Vedete, c’è una dicotomia fallace tra la visione di ciò che si consuma di giorno e la somministrazione serale (per non dire..notturna), tanto che mentre pagine e pagine si consumano sulla previsione del futuro del fine dining e delle trattorie – certo, tutti parlano come avessero contezza di ciascuna delle possibili variabili, già si sa come reagirà la gente, psicologicamente, al sollevamento della quarantena stretta e come si svilupperà la questione dal punto di vista sanitario, già conosciamo tutte le misure restrittive che il Governo adotterà da qui al 2022 ed abbiamo un rendiconto completo degli strumenti di sostegno del reddito, dell’impresa e delle varie sovvenzioni che saranno operati – assai scarsa è la letteratura sui locali dedicati alla birra, trattati alla stregua delle discoteche, in questo ammasso di palle di cristallo.
La realtà è che tiriamo a indovinare: facciamo pronostici, ma non abbiamo punti cardine per capire l’andamento di questa faccenda così grande, nessun precedente, niente analogie.
Parlando di ciò che conosciamo, però, sappiamo che per sua struttura, il pub, più della pizzeria o del ristorante servito, è in crisi come modello e se le cose non cambiano rotta lo sarà sempre più. Pensateci: il pub è calore. È bancone gomito a gomito. È fila accalcandosi in un bugigattolo (ma comunque felici, e facendosi una risata) con le mani sulle spalle di quelli davanti, aspettando la cassa. È farsi spazio tra la gente per posare un bicchiere. È il prato sdraiati, di fuori, d’Estate. D’Inverno è il capannello con la pinta in una mano e la sigaretta nell’altra, che porta calore alla strada.
Non sappiamo “come sarà”, ma “cosa non potrà più essere”, perché inevitabilmente e quantomeno nell’immediato dovrà cambiare radicalmente; quello sì. E dato che appunto non lo sappiamo, qui parleremo di quello che sappiamo: ossia i fattori di rischio oggettivi che i pub dovranno considerare cercando di capire cercando di adeguarsi alla situazione attuale.

▸ **Record tratti da un dataset**:

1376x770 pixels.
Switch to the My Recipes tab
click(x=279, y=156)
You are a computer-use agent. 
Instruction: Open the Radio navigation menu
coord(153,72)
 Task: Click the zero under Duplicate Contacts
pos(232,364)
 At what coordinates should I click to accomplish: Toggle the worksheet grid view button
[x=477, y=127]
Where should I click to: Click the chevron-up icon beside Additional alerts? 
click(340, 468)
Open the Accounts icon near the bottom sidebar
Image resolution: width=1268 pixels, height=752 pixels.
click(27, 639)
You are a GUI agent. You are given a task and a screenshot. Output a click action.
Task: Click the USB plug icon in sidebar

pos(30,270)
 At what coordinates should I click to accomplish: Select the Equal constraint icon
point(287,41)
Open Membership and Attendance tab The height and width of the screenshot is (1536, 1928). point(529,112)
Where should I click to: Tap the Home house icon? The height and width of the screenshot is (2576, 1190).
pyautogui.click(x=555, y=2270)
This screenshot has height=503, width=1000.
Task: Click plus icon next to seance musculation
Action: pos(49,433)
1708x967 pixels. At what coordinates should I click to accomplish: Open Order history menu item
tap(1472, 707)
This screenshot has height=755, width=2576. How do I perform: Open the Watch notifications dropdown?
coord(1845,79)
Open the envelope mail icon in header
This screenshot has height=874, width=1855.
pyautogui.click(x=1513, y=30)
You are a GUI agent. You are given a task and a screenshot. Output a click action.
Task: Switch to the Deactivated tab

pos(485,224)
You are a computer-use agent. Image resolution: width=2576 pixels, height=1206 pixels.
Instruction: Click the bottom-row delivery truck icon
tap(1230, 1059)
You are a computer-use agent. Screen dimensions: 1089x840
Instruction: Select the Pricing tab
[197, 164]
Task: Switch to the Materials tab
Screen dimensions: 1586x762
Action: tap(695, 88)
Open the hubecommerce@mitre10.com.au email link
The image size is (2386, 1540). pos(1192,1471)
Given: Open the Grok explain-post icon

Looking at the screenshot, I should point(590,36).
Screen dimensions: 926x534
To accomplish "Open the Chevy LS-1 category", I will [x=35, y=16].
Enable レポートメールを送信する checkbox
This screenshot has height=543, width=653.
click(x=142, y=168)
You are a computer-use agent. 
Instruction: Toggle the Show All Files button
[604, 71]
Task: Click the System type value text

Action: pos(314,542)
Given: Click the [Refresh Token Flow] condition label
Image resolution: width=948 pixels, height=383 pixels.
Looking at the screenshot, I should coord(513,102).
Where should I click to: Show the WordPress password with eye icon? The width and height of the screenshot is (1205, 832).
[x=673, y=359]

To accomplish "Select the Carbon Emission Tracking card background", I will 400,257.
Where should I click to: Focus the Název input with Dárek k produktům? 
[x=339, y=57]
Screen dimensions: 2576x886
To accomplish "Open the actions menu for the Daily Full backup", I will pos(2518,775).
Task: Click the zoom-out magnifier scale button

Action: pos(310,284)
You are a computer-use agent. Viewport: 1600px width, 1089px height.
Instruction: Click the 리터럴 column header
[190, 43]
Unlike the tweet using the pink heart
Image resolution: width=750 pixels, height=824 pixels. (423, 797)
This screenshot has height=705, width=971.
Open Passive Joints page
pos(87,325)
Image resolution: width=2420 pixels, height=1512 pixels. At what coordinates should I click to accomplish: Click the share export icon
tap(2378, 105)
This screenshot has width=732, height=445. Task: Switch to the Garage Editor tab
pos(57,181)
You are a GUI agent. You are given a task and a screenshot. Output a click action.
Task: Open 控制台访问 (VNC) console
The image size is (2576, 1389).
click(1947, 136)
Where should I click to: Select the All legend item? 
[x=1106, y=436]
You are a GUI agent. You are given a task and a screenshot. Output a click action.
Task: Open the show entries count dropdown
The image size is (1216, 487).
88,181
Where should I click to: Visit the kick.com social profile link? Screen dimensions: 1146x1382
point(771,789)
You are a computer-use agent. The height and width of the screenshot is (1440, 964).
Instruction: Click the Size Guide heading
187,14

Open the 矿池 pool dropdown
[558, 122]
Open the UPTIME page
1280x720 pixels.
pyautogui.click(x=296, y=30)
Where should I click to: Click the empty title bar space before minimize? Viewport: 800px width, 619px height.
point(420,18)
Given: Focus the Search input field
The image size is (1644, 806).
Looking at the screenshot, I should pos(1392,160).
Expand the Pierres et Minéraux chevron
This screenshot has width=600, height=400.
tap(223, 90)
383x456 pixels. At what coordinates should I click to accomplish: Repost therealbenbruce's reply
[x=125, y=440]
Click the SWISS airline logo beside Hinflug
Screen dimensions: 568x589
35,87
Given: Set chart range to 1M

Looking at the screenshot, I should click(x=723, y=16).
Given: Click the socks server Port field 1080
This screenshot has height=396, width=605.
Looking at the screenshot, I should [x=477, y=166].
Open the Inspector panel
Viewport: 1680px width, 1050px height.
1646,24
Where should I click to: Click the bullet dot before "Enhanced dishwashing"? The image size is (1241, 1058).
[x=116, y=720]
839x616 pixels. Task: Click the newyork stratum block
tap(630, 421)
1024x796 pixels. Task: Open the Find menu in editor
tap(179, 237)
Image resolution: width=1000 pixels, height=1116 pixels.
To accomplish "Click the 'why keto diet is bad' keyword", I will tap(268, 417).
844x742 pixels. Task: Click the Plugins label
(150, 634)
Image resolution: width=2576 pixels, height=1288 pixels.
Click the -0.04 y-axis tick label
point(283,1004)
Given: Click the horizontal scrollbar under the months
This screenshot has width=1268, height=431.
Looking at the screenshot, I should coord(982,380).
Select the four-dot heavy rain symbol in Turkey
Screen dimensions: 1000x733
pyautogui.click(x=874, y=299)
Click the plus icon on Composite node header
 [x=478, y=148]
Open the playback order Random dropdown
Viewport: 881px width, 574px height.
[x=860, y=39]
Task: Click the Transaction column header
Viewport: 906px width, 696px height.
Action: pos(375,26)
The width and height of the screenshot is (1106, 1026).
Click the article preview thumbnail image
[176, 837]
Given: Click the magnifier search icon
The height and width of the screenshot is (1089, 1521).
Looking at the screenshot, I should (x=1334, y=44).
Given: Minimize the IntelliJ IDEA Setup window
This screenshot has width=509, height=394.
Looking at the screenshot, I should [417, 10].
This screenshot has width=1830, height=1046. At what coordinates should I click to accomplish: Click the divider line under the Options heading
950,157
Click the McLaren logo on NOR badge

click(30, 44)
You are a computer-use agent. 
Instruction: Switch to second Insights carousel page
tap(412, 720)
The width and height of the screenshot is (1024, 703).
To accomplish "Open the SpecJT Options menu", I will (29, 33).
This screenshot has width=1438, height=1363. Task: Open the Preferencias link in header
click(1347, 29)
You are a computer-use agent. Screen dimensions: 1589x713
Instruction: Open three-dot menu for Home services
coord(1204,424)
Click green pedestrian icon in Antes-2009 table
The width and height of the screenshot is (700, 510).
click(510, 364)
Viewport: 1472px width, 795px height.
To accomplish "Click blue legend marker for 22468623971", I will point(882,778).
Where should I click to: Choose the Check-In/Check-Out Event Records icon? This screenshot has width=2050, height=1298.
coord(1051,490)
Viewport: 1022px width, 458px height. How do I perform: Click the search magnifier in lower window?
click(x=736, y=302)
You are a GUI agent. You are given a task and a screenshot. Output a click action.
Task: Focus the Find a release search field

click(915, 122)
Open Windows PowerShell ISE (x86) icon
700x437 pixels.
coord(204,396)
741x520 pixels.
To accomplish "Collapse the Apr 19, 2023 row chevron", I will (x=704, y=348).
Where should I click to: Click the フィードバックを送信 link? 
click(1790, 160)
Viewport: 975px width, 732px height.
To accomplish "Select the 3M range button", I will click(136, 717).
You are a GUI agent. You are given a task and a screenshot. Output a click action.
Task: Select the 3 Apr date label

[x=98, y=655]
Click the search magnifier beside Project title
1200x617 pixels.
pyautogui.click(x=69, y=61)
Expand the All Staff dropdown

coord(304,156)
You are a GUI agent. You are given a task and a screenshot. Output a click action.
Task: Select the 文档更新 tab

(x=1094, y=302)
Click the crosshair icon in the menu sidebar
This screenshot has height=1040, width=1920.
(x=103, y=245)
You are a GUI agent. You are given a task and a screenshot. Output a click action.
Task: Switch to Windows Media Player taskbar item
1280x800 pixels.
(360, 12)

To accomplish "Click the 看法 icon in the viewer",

▸ **SERIE DI ESERCIZI**:
a: Secondo il brano sui pub, perché il pub è in crisi come modello più della pizzeria o del ristorante servito? Rispondi in una-tre frasi.
b: Riproduci tali e quali le righe dei record, dalla riga che contiene "You are a computer-use agent. Screen dimensions: 1089x840" fino alla riga che contiene "tap(2378, 105)", inclusa.

▸ **PROBLEMI RISOLTI**:
a: Perché, per sua struttura, il pub è calore: bancone gomito a gomito, fila accalcata alla cassa con le mani sulle spalle di chi sta davanti, gente tra cui farsi spazio per posare un bicchiere. D'estate è il prato all'aperto, d'inverno il capannello in strada con la pinta in una mano e la sigaretta nell'altra.

b:
You are a computer-use agent. Screen dimensions: 1089x840
Instruction: Select the Pricing tab
[197, 164]
Task: Switch to the Materials tab
Screen dimensions: 1586x762
Action: tap(695, 88)
Open the hubecommerce@mitre10.com.au email link
The image size is (2386, 1540). pos(1192,1471)
Given: Open the Grok explain-post icon

Looking at the screenshot, I should point(590,36).
Screen dimensions: 926x534
To accomplish "Open the Chevy LS-1 category", I will [x=35, y=16].
Enable レポートメールを送信する checkbox
This screenshot has height=543, width=653.
click(x=142, y=168)
You are a computer-use agent. 
Instruction: Toggle the Show All Files button
[604, 71]
Task: Click the System type value text

Action: pos(314,542)
Given: Click the [Refresh Token Flow] condition label
Image resolution: width=948 pixels, height=383 pixels.
Looking at the screenshot, I should coord(513,102).
Where should I click to: Show the WordPress password with eye icon? The width and height of the screenshot is (1205, 832).
[x=673, y=359]

To accomplish "Select the Carbon Emission Tracking card background", I will 400,257.
Where should I click to: Focus the Název input with Dárek k produktům? 
[x=339, y=57]
Screen dimensions: 2576x886
To accomplish "Open the actions menu for the Daily Full backup", I will pos(2518,775).
Task: Click the zoom-out magnifier scale button

Action: pos(310,284)
You are a computer-use agent. Viewport: 1600px width, 1089px height.
Instruction: Click the 리터럴 column header
[190, 43]
Unlike the tweet using the pink heart
Image resolution: width=750 pixels, height=824 pixels. (423, 797)
This screenshot has height=705, width=971.
Open Passive Joints page
pos(87,325)
Image resolution: width=2420 pixels, height=1512 pixels. At what coordinates should I click to accomplish: Click the share export icon
tap(2378, 105)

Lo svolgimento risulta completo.